シリンクス音楽フォーラム 24

Pensee des morts

田中希代子
 − 日本初の世界的ピアニスト −


高橋 隆幸


 田中希代子さんが亡くなられて(1996年2月26日)もう1年以上経過してしまった。昨年新聞等で死去の報に接したとき、特別な感慨を抱いた訳ではない。恥ずかしながら1970年以後、膠原病のため演奏活動を断念せざるを得なかったという事情もこの時に初めて知った。

 私が田中希代子さんに強い関心を持つようになったのは、昨年、彼女の演奏がNHKのFM放送(20世紀の名演奏、毎日曜日10:00AM)で紹介されてからである。

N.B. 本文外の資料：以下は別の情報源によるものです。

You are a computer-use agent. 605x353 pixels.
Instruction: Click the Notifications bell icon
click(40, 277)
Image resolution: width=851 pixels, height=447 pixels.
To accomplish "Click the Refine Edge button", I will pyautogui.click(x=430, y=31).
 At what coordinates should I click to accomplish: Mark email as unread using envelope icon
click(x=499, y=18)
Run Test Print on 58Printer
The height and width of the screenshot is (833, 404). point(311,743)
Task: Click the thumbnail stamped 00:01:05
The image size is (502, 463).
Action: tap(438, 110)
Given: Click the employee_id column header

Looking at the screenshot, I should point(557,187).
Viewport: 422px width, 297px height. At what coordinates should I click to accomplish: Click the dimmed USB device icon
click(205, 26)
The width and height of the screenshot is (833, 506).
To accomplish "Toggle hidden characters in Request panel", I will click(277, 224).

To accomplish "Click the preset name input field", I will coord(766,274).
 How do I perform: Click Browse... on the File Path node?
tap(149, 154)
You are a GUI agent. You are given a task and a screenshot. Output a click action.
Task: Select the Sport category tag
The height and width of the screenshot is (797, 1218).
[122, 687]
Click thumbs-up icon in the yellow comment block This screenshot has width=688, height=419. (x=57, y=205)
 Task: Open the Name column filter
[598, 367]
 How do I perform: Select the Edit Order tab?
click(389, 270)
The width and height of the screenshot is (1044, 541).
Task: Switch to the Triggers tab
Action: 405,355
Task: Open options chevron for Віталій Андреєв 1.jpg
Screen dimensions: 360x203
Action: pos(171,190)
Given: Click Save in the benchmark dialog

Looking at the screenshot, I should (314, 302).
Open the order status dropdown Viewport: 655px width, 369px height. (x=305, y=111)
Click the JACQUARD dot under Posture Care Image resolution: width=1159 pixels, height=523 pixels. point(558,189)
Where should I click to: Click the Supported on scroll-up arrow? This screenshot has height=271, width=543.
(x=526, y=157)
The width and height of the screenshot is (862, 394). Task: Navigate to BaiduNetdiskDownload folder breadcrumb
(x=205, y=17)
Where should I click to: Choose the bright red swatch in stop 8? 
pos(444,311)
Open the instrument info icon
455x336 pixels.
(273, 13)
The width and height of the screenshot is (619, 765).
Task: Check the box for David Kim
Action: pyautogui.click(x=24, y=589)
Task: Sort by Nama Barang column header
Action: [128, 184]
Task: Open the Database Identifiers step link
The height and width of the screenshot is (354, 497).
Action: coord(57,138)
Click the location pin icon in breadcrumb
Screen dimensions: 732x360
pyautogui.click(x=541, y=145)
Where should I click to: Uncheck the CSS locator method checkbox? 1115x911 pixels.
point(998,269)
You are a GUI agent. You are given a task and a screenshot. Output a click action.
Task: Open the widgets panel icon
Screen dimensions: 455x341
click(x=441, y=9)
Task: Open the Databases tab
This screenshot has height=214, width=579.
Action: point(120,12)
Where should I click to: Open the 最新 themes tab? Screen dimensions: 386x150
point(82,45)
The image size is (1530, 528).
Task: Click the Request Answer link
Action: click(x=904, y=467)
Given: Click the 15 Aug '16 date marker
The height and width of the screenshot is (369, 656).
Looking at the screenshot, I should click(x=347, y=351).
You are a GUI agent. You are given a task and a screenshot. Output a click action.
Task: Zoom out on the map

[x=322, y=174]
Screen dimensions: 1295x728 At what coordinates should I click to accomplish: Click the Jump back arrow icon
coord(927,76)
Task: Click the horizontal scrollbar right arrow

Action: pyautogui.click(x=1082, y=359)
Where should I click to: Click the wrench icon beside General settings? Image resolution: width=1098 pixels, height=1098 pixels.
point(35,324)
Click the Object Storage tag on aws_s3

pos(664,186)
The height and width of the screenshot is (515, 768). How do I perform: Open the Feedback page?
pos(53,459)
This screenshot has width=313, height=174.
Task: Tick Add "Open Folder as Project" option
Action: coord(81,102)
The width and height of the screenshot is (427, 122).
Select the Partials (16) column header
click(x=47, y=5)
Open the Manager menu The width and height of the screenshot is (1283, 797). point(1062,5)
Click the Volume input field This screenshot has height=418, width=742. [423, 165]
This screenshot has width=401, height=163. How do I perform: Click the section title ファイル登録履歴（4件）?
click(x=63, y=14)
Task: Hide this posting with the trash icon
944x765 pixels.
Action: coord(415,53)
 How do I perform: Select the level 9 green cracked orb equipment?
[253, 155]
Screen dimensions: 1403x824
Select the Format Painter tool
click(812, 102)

この番組を担当、企画している黒田恭一氏はおおらかな性格のようで、紹介される演奏のなかにはこの番組のタイトルにふさわしくないものが少なからず見受けられる。しかし、この時に紹介された田中希代子さんの演奏は1960年代、N響との協演のライブ録音であったが、私はすっかり驚いてしまった。曲目はベートーベンとサン・サーンスの、ともに5番の協奏曲であったがベートーベンにおける力強さ、スケールの大きさ、サン・サーンスにおける正確無比のテクニックと洗練された輝かしい音色が印象的であった。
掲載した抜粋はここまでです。